:: Items listed in a dataset ::
:::::
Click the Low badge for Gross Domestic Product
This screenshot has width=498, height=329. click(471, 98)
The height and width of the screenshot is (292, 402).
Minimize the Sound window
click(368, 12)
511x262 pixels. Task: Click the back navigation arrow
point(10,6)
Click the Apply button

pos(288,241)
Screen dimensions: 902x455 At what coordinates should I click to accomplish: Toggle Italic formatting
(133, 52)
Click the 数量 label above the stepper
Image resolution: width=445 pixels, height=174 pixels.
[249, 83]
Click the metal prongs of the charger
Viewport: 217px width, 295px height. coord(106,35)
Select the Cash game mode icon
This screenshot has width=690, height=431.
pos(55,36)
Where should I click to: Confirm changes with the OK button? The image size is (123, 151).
:::::
:: Exercise objective ::
An exact reproduction of all the entries above is required.

:: Exercise result ::
Click the Low badge for Gross Domestic Product
This screenshot has width=498, height=329. click(471, 98)
The height and width of the screenshot is (292, 402).
Minimize the Sound window
click(368, 12)
511x262 pixels. Task: Click the back navigation arrow
point(10,6)
Click the Apply button

pos(288,241)
Screen dimensions: 902x455 At what coordinates should I click to accomplish: Toggle Italic formatting
(133, 52)
Click the 数量 label above the stepper
Image resolution: width=445 pixels, height=174 pixels.
[249, 83]
Click the metal prongs of the charger
Viewport: 217px width, 295px height. coord(106,35)
Select the Cash game mode icon
This screenshot has width=690, height=431.
pos(55,36)
Where should I click to: Confirm changes with the OK button? The image size is (123, 151).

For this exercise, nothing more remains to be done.